Search the data for the string "agent", and report each line where it is found.

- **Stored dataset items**
'''

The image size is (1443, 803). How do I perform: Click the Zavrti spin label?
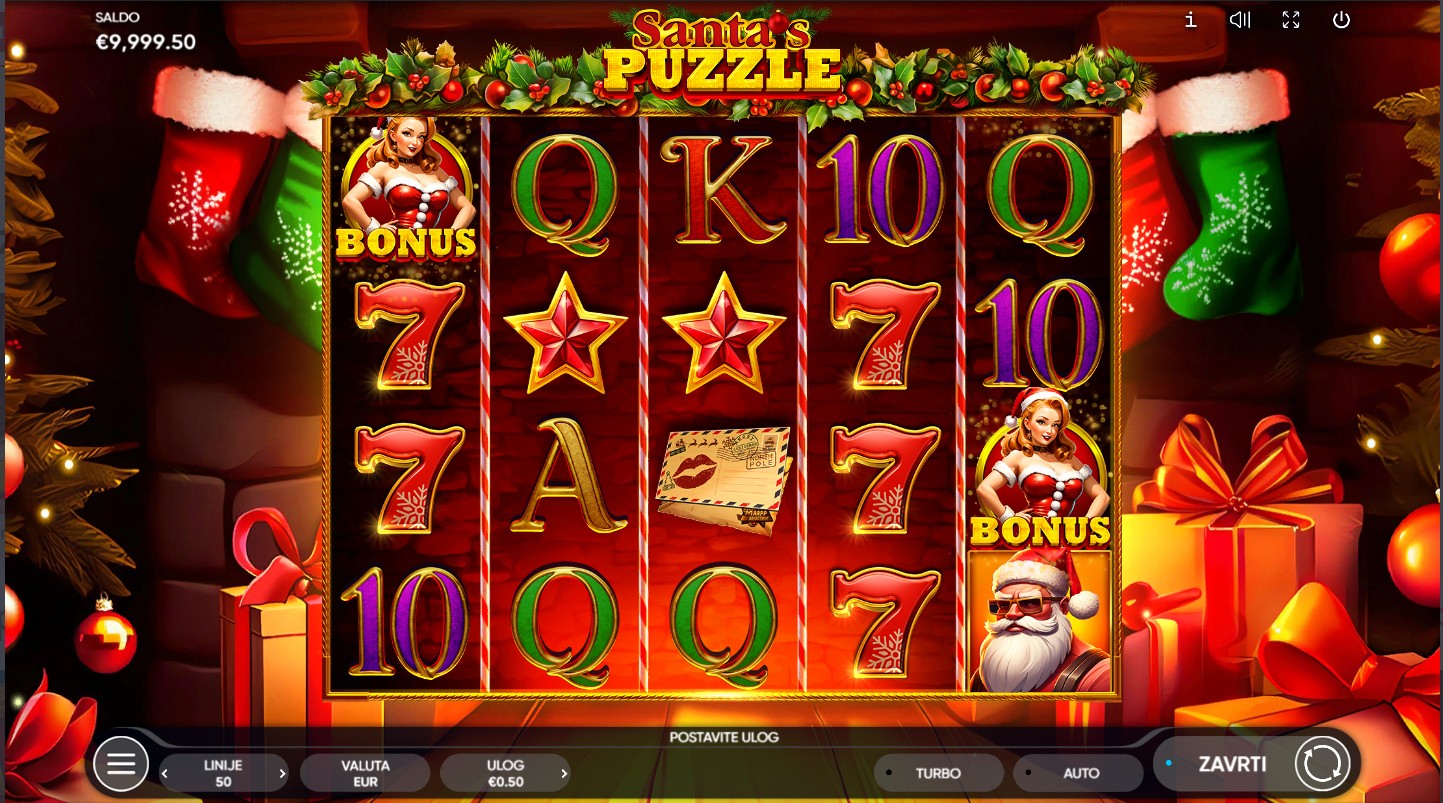(1232, 764)
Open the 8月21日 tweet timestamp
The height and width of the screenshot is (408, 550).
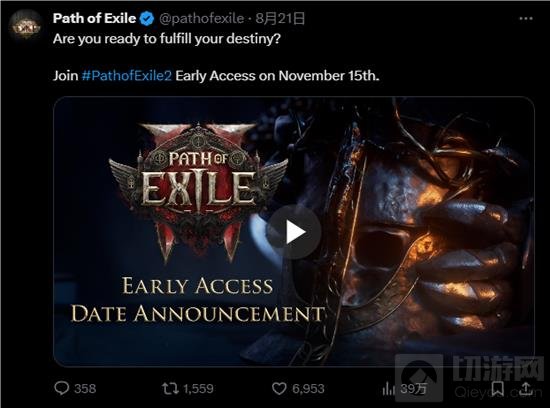point(280,18)
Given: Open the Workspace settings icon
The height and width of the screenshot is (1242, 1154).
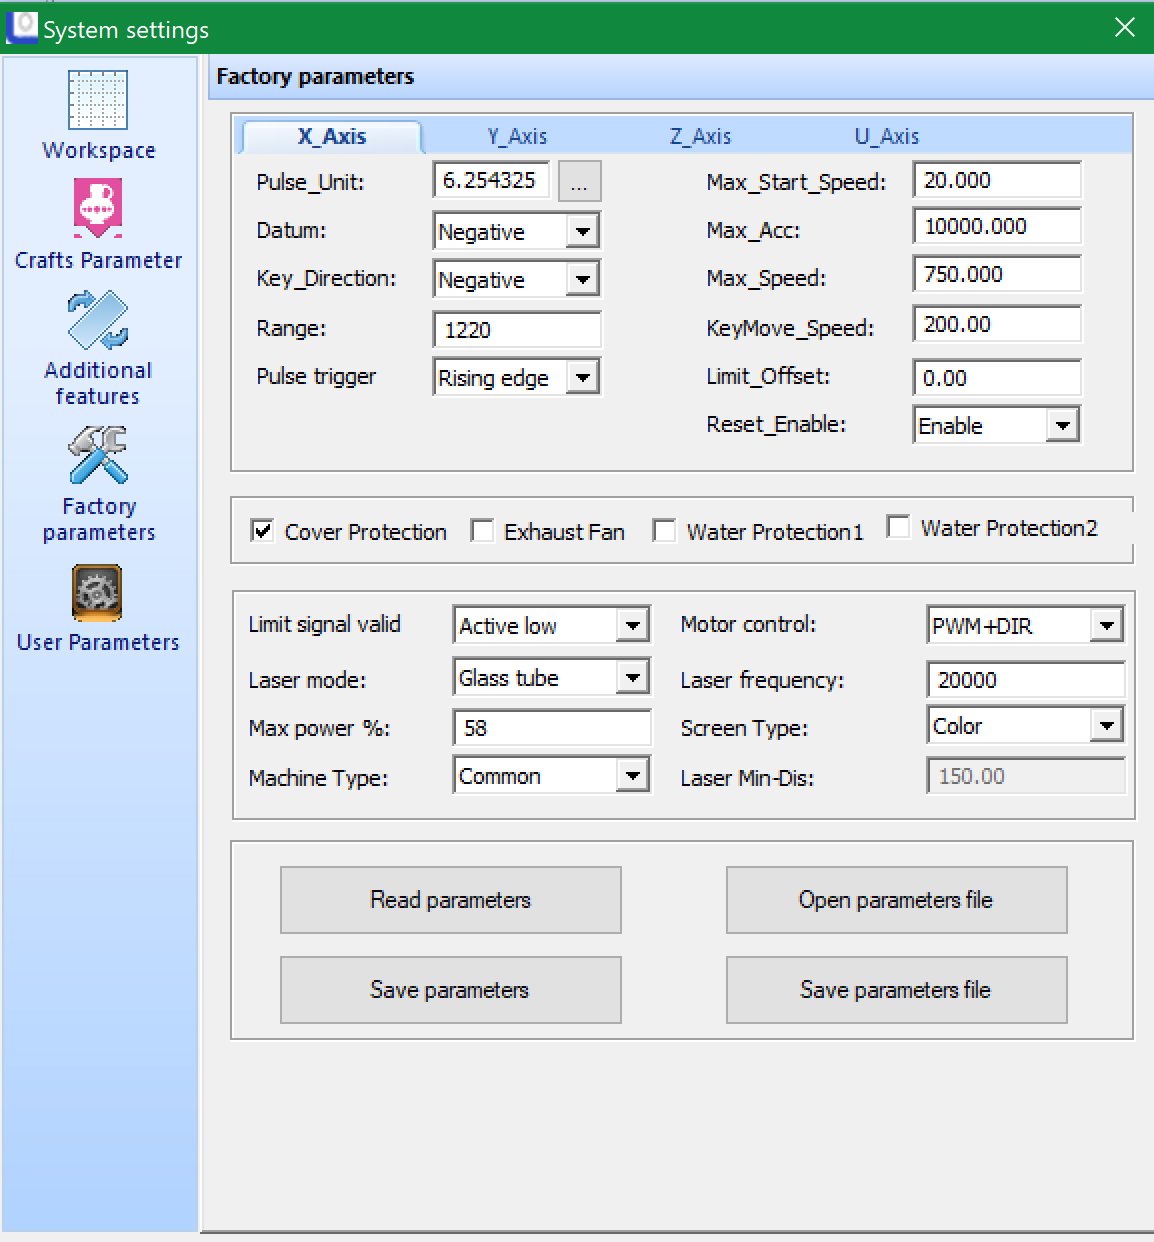Looking at the screenshot, I should (x=98, y=101).
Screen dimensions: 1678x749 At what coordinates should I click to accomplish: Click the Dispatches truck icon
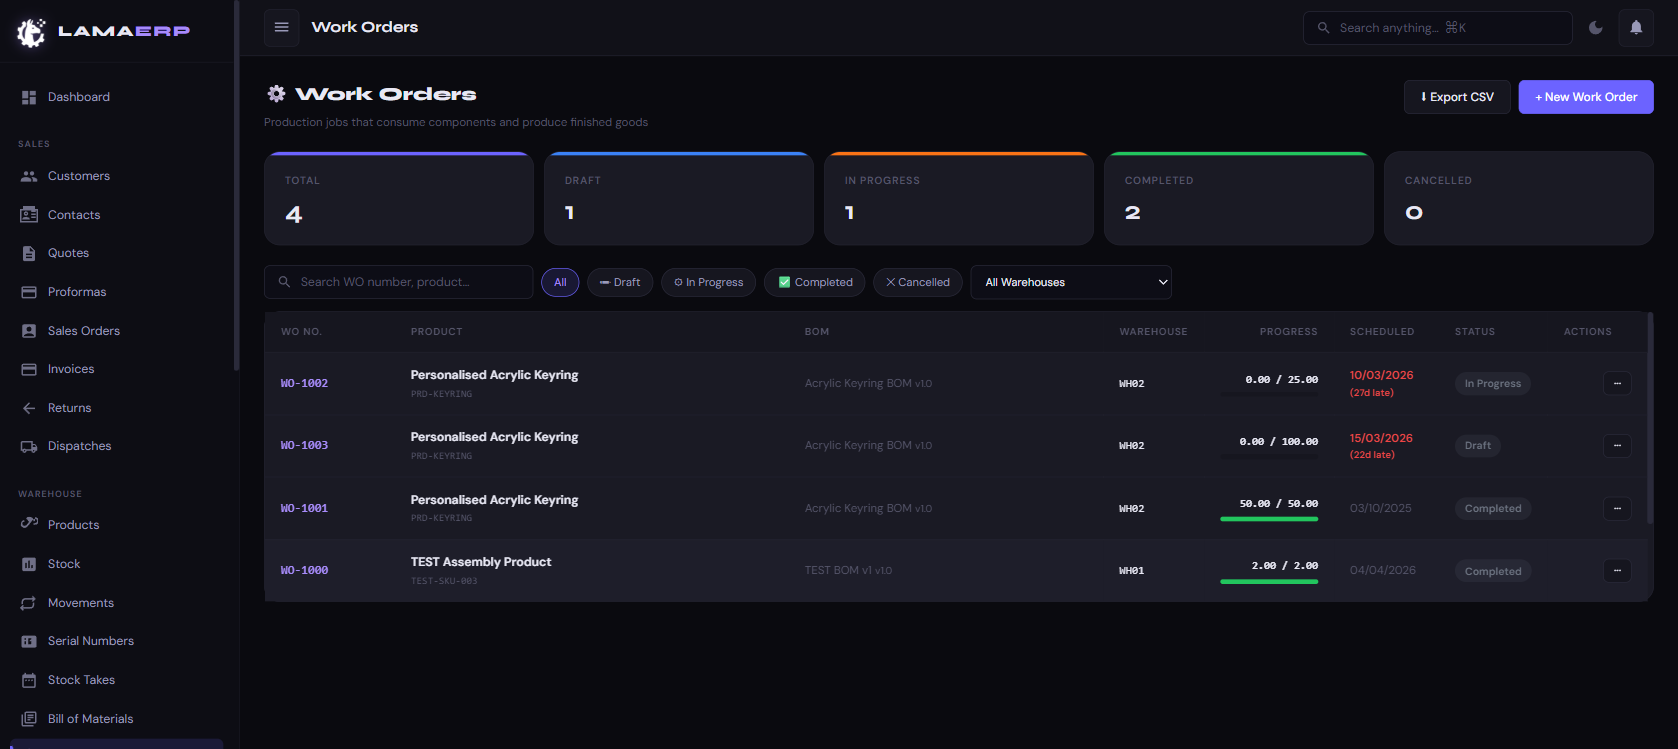(x=29, y=446)
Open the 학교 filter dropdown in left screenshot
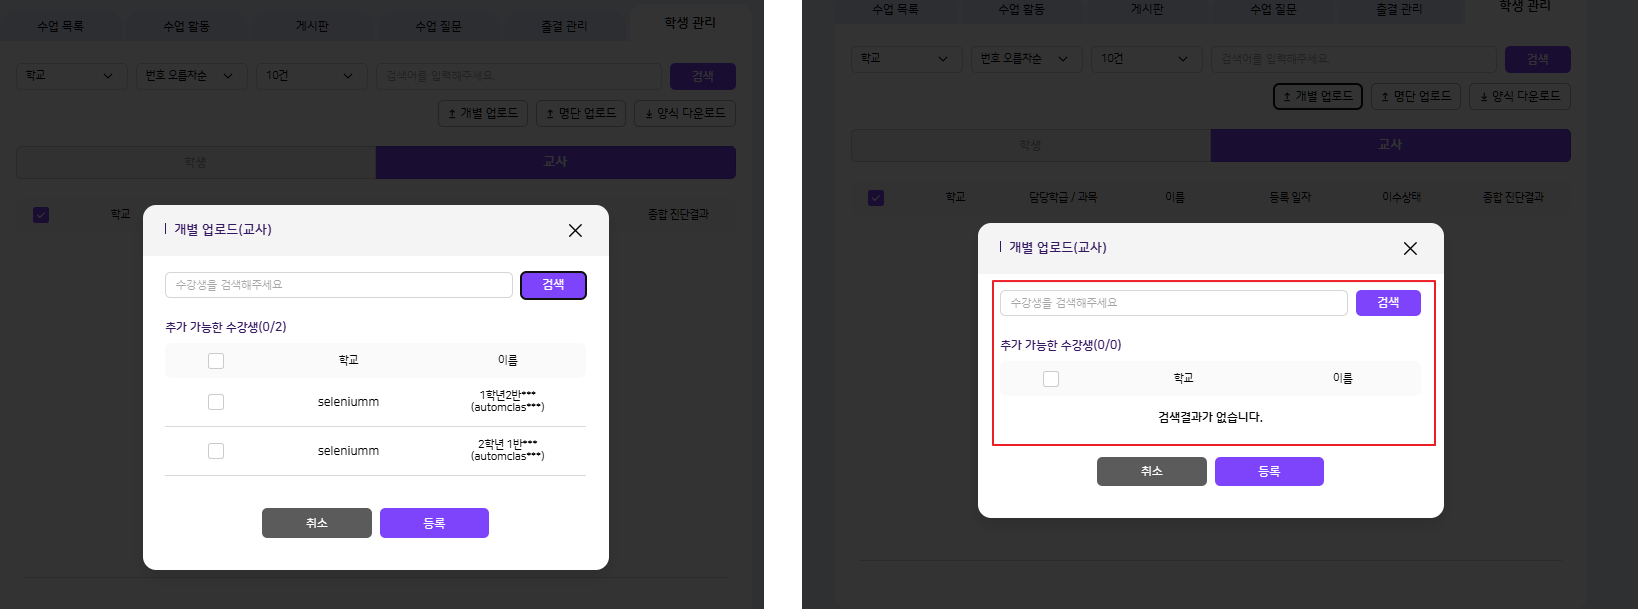 pyautogui.click(x=71, y=76)
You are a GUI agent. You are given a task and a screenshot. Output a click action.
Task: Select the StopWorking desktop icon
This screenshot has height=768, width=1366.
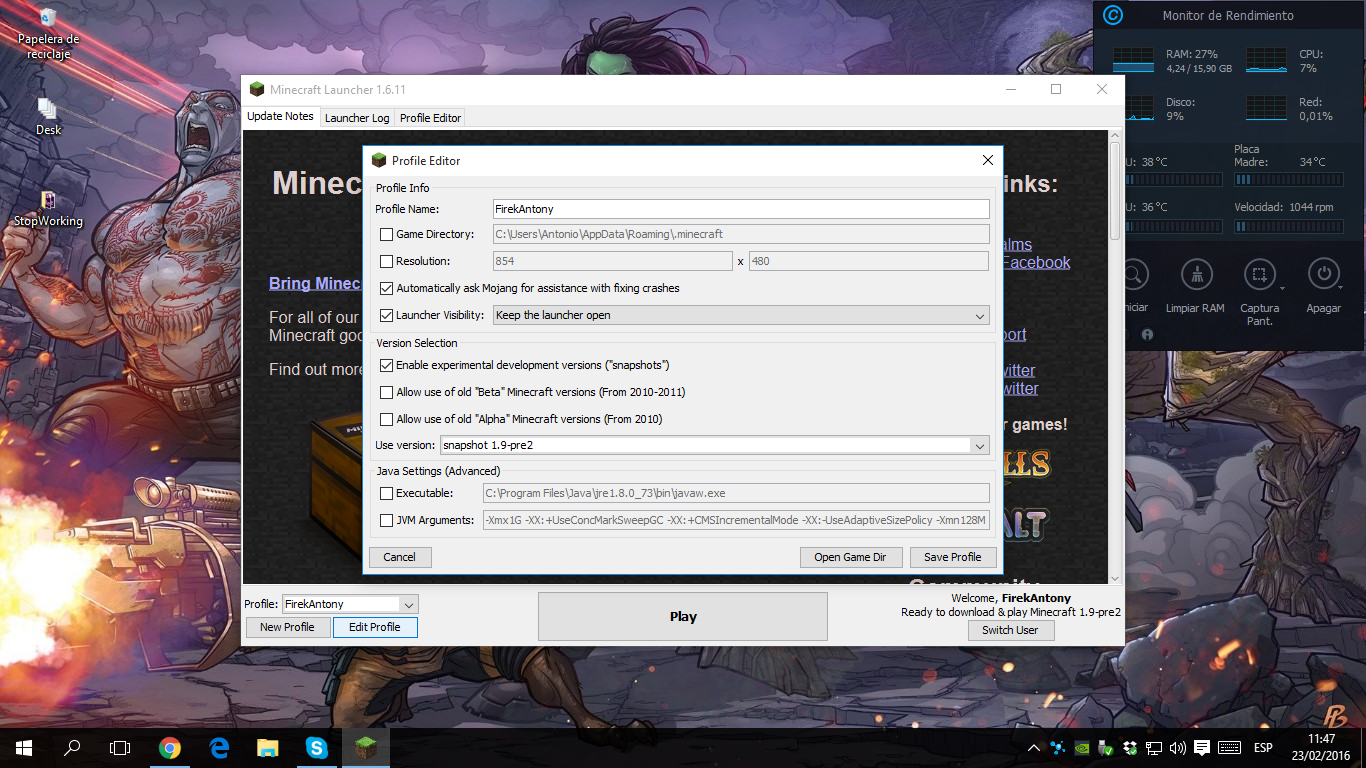(x=47, y=203)
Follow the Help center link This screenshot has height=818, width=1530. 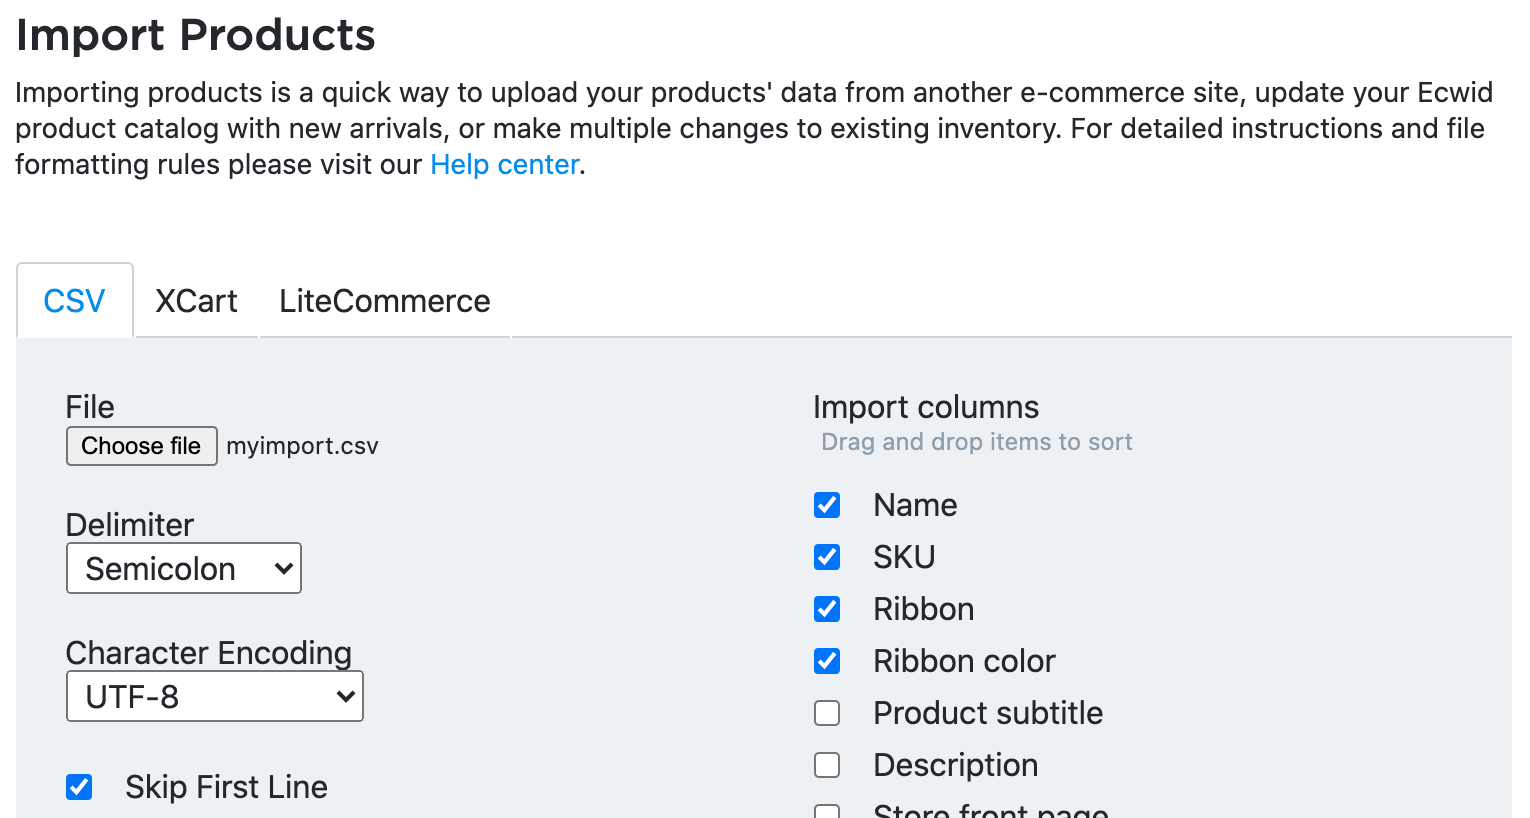click(x=505, y=164)
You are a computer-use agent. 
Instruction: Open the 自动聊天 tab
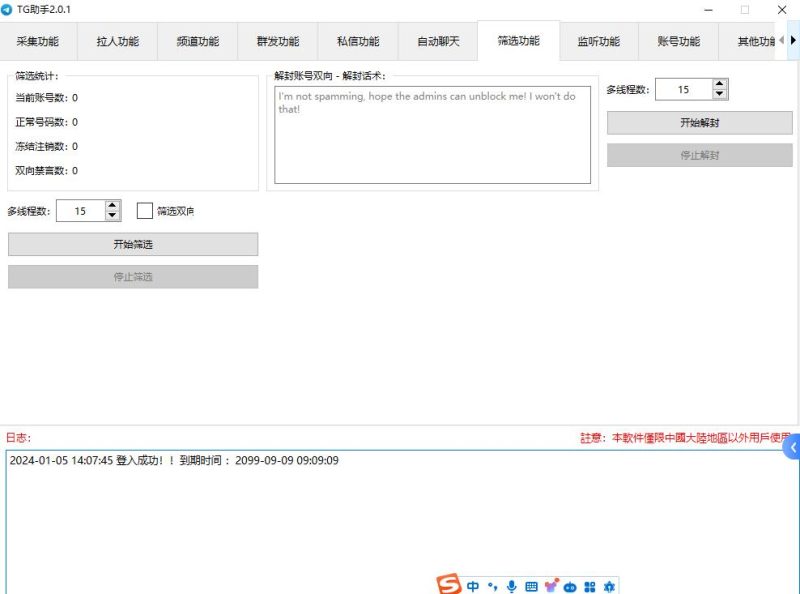coord(437,41)
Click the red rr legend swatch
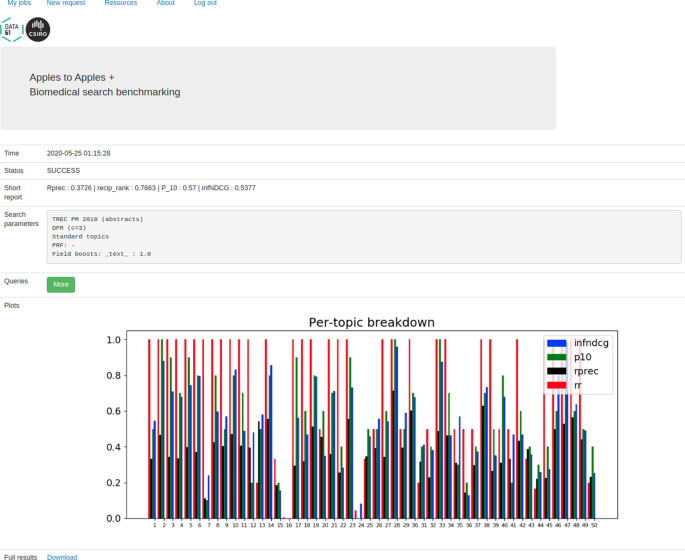 [557, 385]
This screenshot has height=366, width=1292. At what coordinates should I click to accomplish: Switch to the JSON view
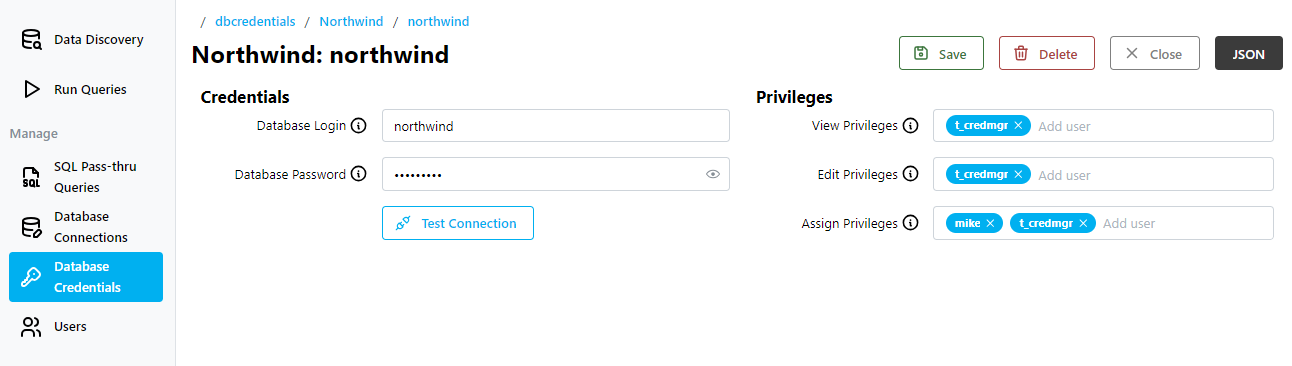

'''

- **Problem solution**
You are a GUI agent. You are given a task and a screenshot. Output a click action.
You are a computer-use agent. 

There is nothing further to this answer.